Manhattan Projects:
the Rise and Fall of Urban Renewal in Cold War New York

Mon, Dec 13, 2010
Oxford University Press

Moving beyond the usual good-versus-evil story that pits master-planner Robert Moses against the plucky neighborhood advocate Jane Jacobs, Samuel Zipp sheds new light on the rise and fall of New York’s urban renewal in the decades after World War II. Focusing on four iconic “Manhattan projects”–the United Nations building, Stuyvesant Town, Lincoln Center, and the great swaths of public housing in East Harlem–Zipp unearths a host of forgotten stories and characters and shows how boosters hoped to make Manhattan the capital of modernity, while a chorus of critics attacked urban renewal for perpetuating deindustrialization, racial segregation, and class division.

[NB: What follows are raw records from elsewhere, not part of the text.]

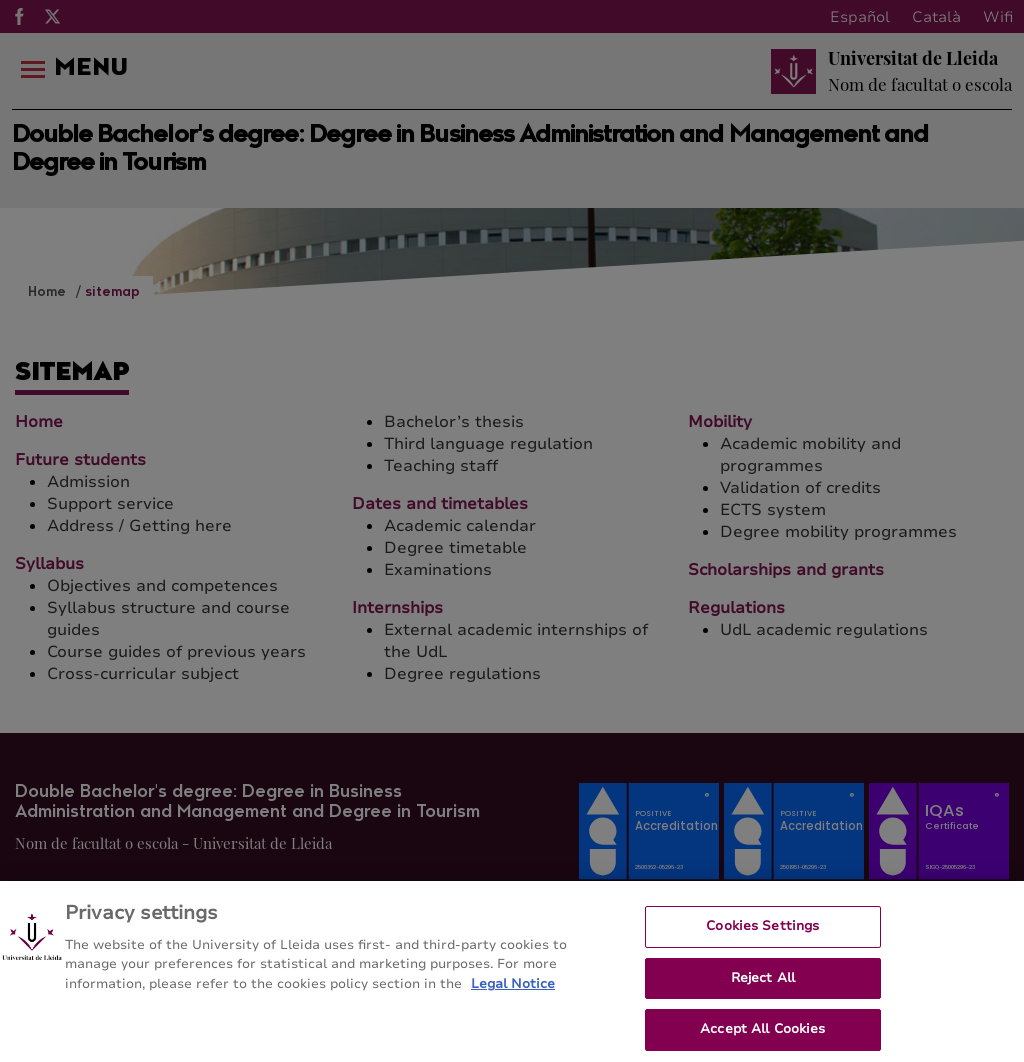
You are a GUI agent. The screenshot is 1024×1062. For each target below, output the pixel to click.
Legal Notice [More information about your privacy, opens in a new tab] (513, 998)
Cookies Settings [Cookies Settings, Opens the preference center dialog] (762, 940)
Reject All (763, 992)
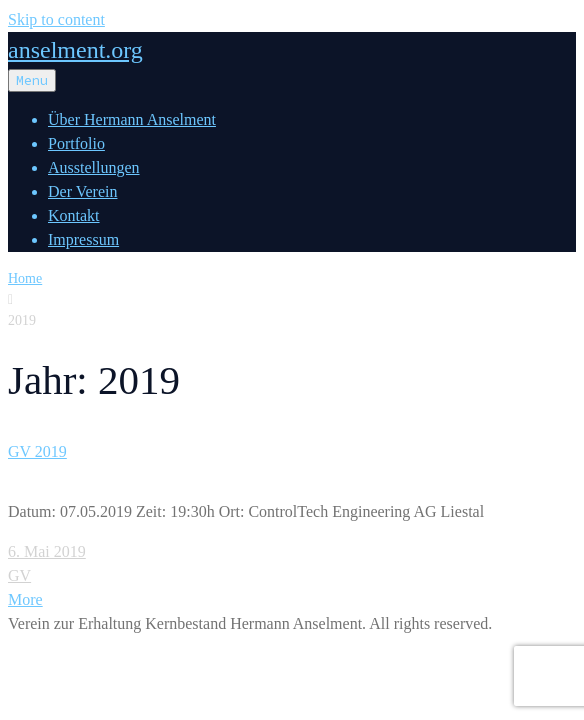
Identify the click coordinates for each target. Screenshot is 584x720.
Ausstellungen (94, 167)
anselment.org (75, 50)
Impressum (83, 239)
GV (19, 575)
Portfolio (76, 143)
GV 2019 (37, 451)
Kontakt (74, 215)
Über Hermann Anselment (132, 119)
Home (25, 278)
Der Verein (82, 191)
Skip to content (56, 19)
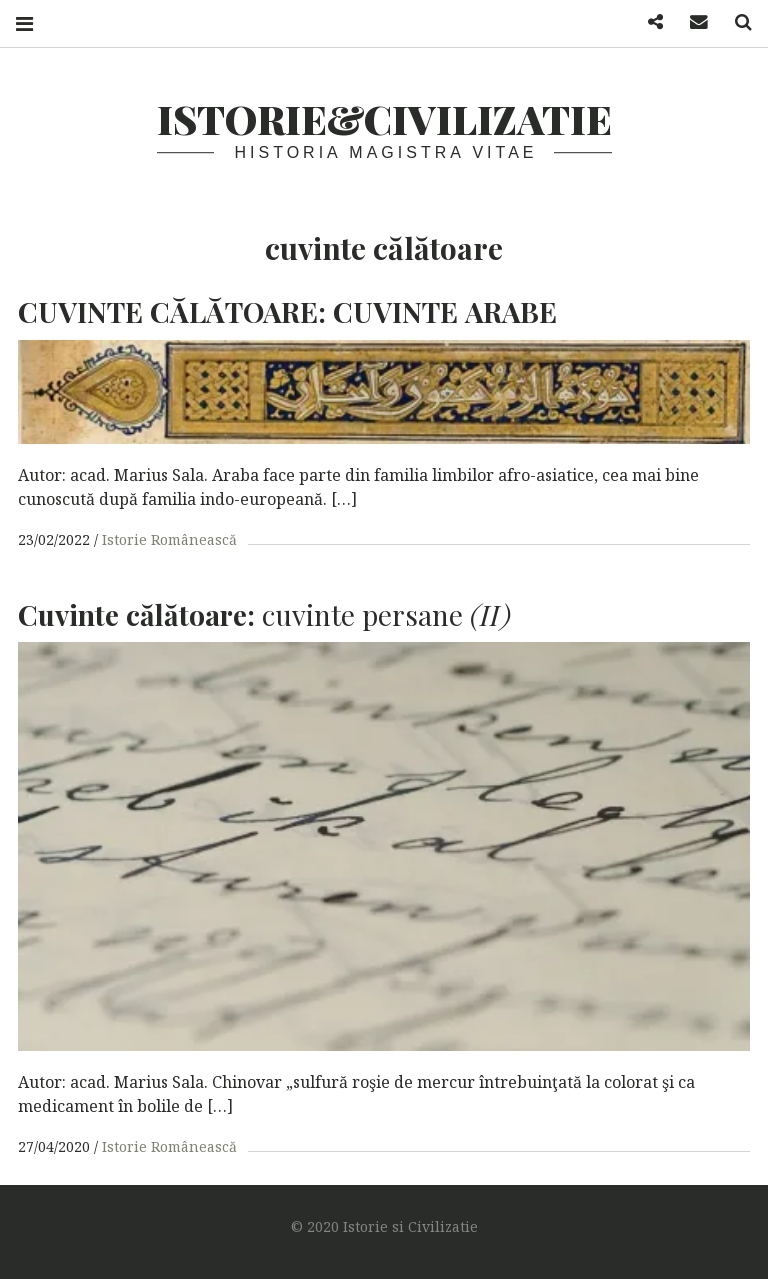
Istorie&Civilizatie (384, 118)
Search (736, 22)
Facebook (648, 22)
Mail (692, 22)
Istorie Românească (169, 539)
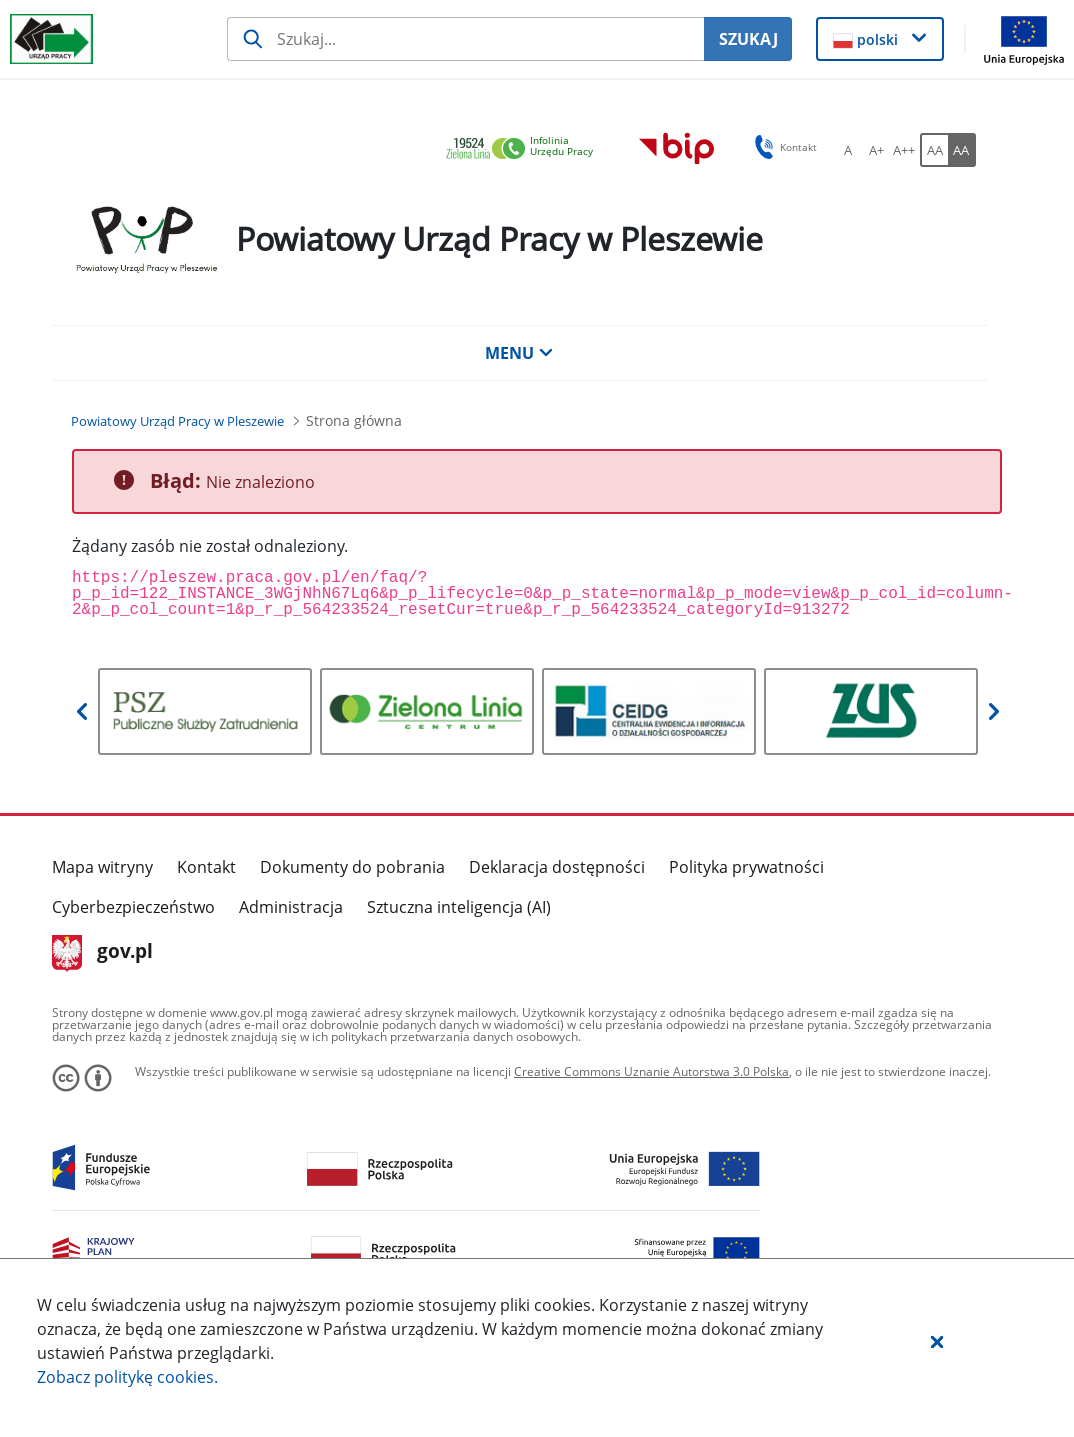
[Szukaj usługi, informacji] (465, 39)
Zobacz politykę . (127, 1377)
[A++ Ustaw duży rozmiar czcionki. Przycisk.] (904, 150)
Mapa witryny (102, 867)
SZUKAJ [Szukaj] (748, 39)
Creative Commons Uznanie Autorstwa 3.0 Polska (651, 1071)
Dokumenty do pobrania (352, 867)
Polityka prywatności (746, 867)
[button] (937, 1341)
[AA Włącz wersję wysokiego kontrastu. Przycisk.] (962, 150)
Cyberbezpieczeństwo (133, 907)
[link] (525, 149)
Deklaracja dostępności (557, 867)
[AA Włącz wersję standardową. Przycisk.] (934, 150)
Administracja (291, 907)
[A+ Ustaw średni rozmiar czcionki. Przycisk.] (876, 150)
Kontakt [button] (782, 147)
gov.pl (102, 953)
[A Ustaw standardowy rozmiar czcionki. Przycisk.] (848, 150)
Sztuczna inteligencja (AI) (459, 907)
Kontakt (206, 867)
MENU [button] (519, 353)
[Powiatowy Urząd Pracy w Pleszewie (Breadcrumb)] (177, 421)
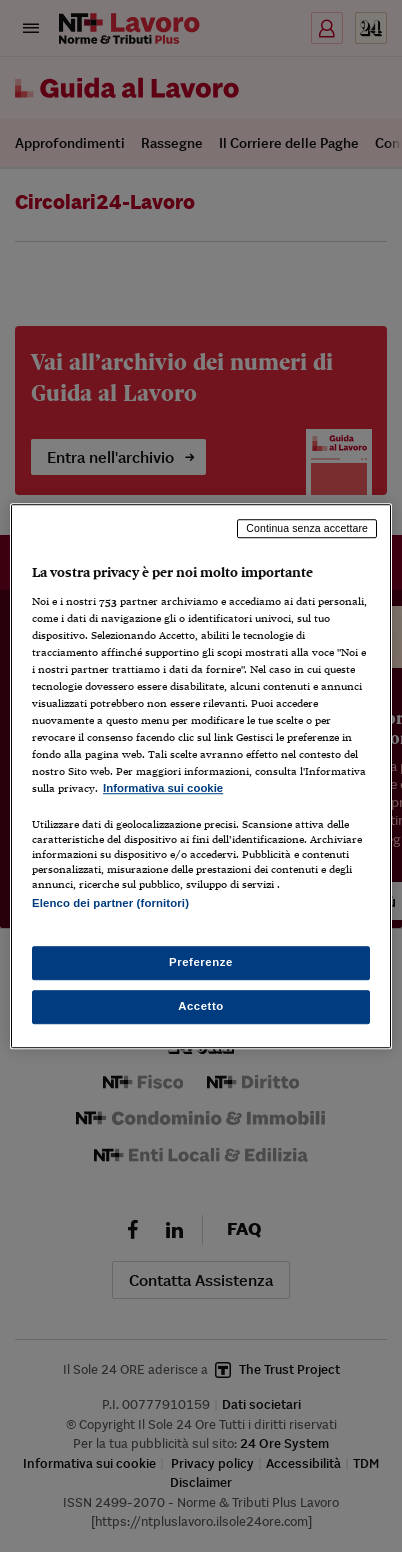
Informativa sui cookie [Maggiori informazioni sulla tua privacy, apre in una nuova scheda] (163, 789)
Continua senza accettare (307, 528)
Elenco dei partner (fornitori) (110, 904)
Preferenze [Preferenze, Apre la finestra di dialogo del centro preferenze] (201, 962)
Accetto (201, 1006)
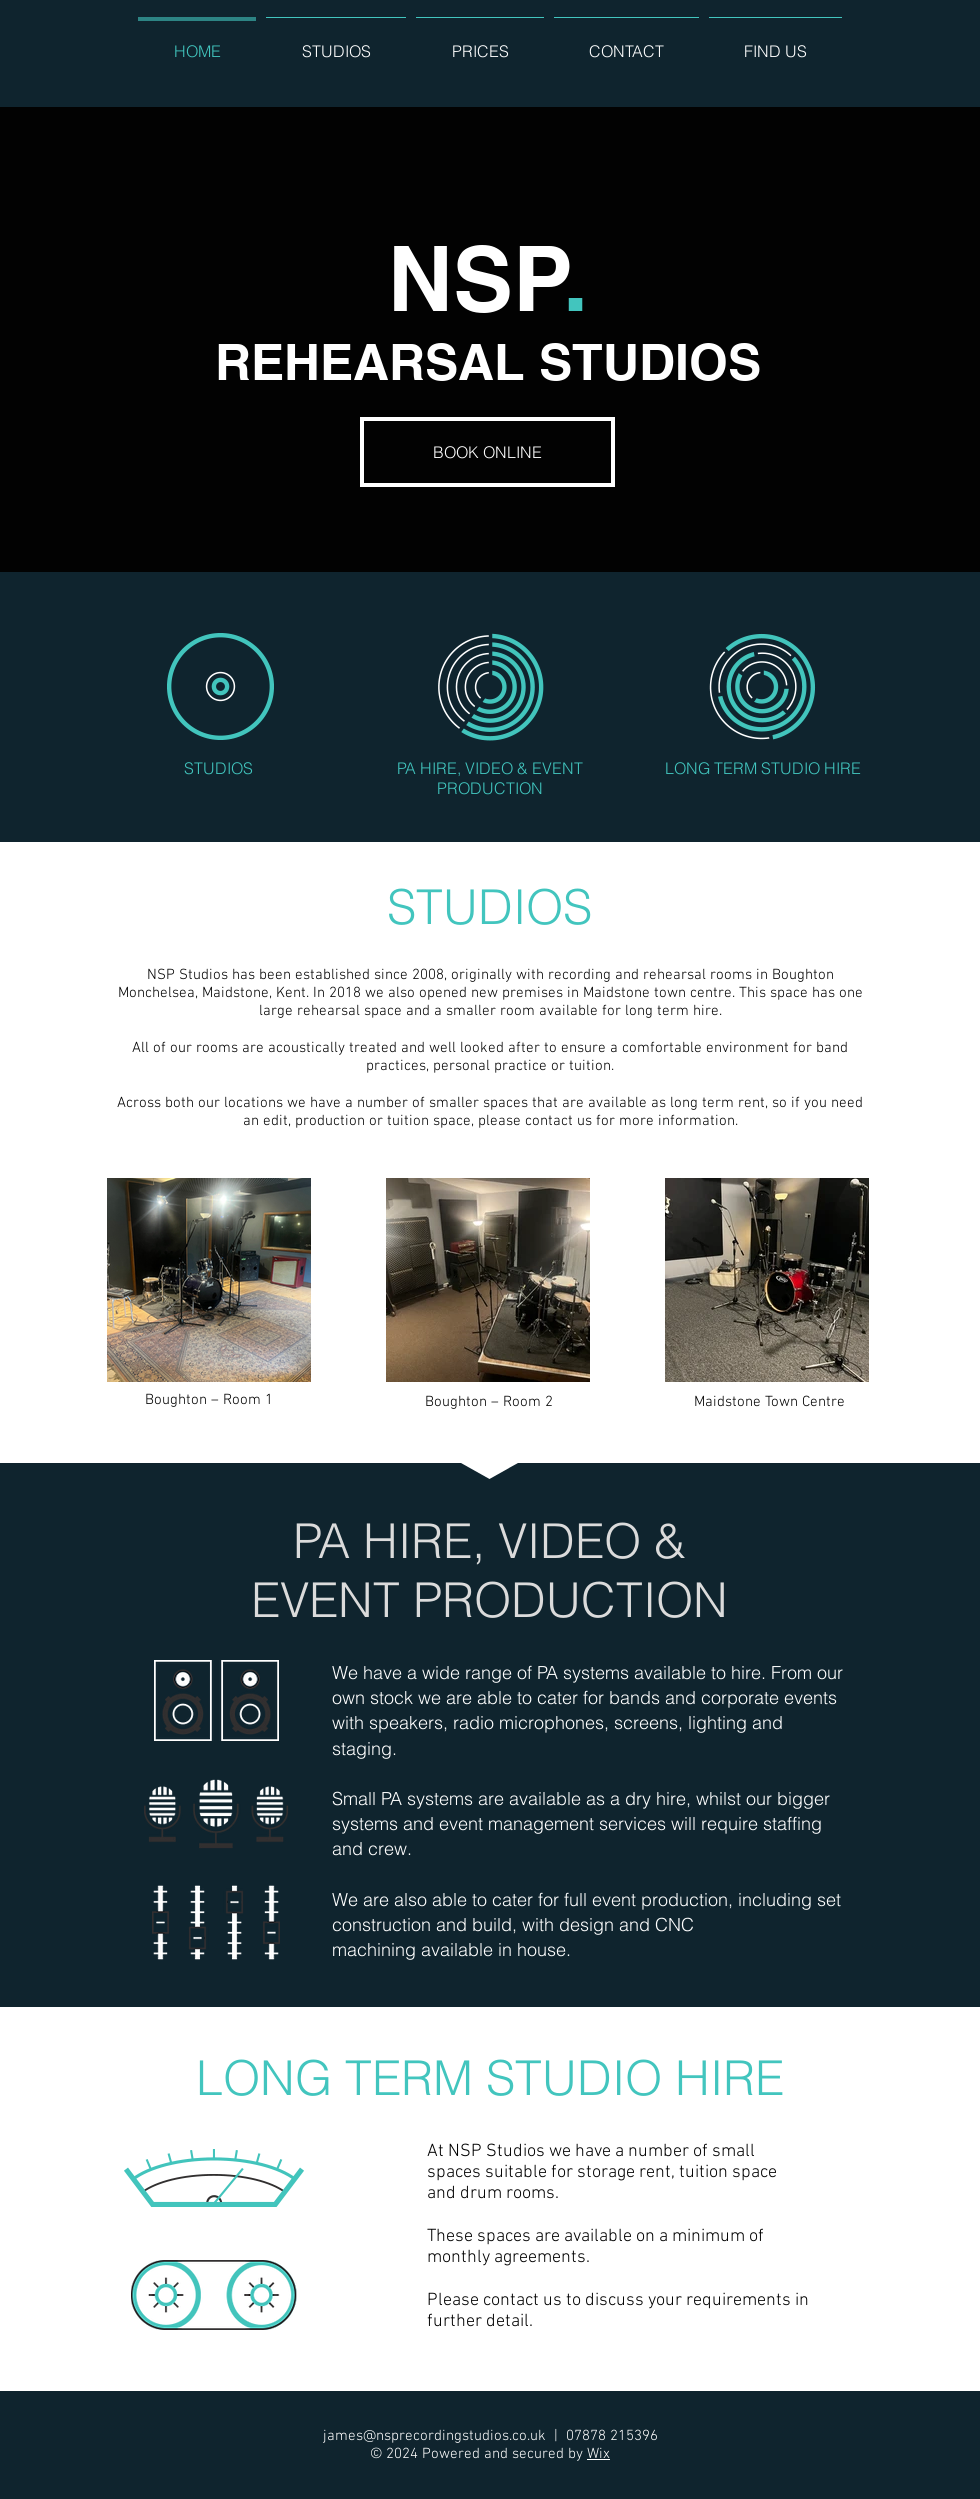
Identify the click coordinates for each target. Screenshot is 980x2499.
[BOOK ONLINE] (487, 452)
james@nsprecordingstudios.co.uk (434, 2436)
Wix (598, 2454)
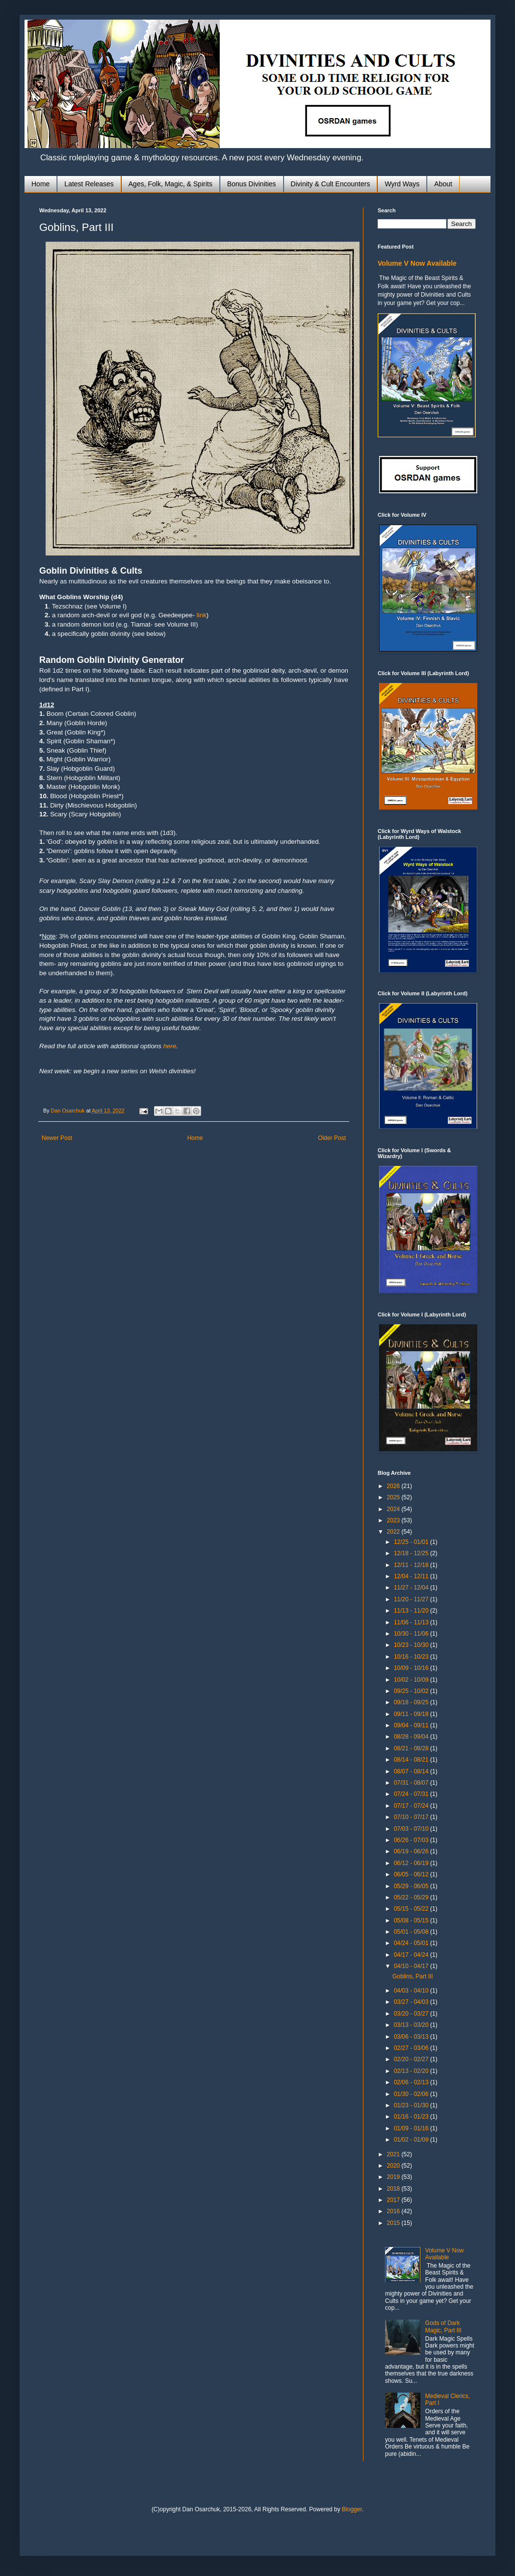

Cold War-era urban renewal was not merely a failed planning ideal, Zipp concludes, but also a crucial phase in the transformation of New York into both a world city and one mired in an urban crisis.

Samuel Zipp

Samuel Zipp is a cultural, intellectual, and urban historian with particular interest in 20th-century cities, the built environment, United States history since World War II. He earned his Ph.D. in American Studies from Yale University. He is an Assistant Professor of American Civilization and Urban Studies at Brown University, teaching courses in 20th century urban and suburban history, politics and culture in New York City since 1945, and popular music and the city.